[ENTRIES SHOWN]

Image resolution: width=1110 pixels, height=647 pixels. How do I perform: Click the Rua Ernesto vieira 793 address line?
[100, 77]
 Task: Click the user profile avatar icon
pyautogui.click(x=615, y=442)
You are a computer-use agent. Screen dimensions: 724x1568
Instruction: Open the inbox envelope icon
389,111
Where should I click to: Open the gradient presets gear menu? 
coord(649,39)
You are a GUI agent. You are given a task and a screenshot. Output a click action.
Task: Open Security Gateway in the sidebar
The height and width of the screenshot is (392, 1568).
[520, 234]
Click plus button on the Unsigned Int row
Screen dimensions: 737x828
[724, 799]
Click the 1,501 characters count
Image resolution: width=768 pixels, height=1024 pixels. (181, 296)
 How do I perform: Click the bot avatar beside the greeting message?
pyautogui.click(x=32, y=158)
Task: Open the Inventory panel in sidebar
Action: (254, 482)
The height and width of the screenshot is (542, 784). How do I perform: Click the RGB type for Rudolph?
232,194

[/ENTRIES SHOWN]

Please print the lines from the one containing "How do I perform: Click the bot" through the last line of the material, exactly, and leave out all other lines.

 How do I perform: Click the bot avatar beside the greeting message?
pyautogui.click(x=32, y=158)
Task: Open the Inventory panel in sidebar
Action: (254, 482)
The height and width of the screenshot is (542, 784). How do I perform: Click the RGB type for Rudolph?
232,194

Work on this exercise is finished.